監護教育権、居所指定権、懲戒権は監護教育権に、財産管理権や子に代わり法律行為を行う権利は財産上の管理処分権に含まれます。

他方、監護権とは、親権に含まれるもので、子の監護教育権を指します。

簡単に言えば監護権とは、子と暮らし、子を監護教育する権利義務のことです。

 

親権と監護権の分離の可否

 

民法は819条で

「父母が協議上の離婚をするときは、その協議で、その一方を親権者と定めなければならない」

と規定する一方で、766条において

「父母が協議上の離婚をするときは、子の監護をすべき者、父又は母と子との面会及びその他の交流、子の監護に要する費用の分担その他の子の監護について必要な事項は、その協議で定める」

と規定しています。

そこで親権と監護権を分離すること自体は可能であると言われています。

 

親権と監護権を分離する必要性がある場合とは

 

一般的に親権と監護権の分離が問題になるのは次のようなケースです。

① 父母双方が親権者となることに固執して話し合いがつかない

② 父母の一方が子の身上監護には適しているが、その他財産管理等には適していない

 

親権と監護権を分離した場合の問題点

 

監護権と親権を分離した場合、監護権者は、子の身上監護をする権利、教育権、居所指定権、懲戒権等を有することになります。

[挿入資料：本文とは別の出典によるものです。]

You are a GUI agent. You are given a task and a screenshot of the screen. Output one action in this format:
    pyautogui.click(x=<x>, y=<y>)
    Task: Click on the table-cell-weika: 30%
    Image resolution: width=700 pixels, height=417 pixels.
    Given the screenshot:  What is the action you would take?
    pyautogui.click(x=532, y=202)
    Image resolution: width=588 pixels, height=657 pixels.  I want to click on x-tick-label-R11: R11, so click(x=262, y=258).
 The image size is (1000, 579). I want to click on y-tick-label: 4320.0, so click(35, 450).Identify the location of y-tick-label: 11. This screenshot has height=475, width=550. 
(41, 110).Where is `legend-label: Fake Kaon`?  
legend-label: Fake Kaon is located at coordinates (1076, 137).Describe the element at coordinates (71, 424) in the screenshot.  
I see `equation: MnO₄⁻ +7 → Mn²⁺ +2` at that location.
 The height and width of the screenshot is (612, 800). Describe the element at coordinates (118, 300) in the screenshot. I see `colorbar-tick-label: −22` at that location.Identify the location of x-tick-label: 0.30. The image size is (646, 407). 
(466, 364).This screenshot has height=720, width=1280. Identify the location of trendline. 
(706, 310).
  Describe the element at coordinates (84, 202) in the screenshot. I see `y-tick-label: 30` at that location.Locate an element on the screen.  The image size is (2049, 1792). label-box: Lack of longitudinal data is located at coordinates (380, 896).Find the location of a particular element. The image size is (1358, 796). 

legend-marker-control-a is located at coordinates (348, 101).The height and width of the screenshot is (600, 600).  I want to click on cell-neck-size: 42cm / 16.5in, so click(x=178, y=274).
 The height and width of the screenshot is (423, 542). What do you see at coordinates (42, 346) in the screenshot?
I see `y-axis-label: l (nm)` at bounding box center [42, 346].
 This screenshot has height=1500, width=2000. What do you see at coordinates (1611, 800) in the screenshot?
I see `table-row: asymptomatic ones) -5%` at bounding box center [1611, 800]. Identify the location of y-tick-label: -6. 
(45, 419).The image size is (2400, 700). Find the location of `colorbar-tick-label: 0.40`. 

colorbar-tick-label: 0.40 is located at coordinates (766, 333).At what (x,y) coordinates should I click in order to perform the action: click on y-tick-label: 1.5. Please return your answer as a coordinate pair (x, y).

他方で監護権を持たない親権者は、子の財産を管理する権利、子の財産について子を代表する権利、15歳未満の子の養子縁組や氏の変更等の身分行為についての代理権を有することになります。

そうすると、監護権を取得した母が、離婚後に婚姻前の姓に復氏し、子の氏を自分の氏と同じにしようと思っても、親権を取得した父が協力をしないと子の氏の変更ができないといった事態が生じます。

 

まとめ

 

親権と監護権は民法上分離することができても、安易に分離をすると思わぬ事態が生じることになるのです。

したがって、親権の監護権の分離は、こうした不利益が生じてもなお両者を分離する強い必要性がある場合に限って検討すべきだと思います。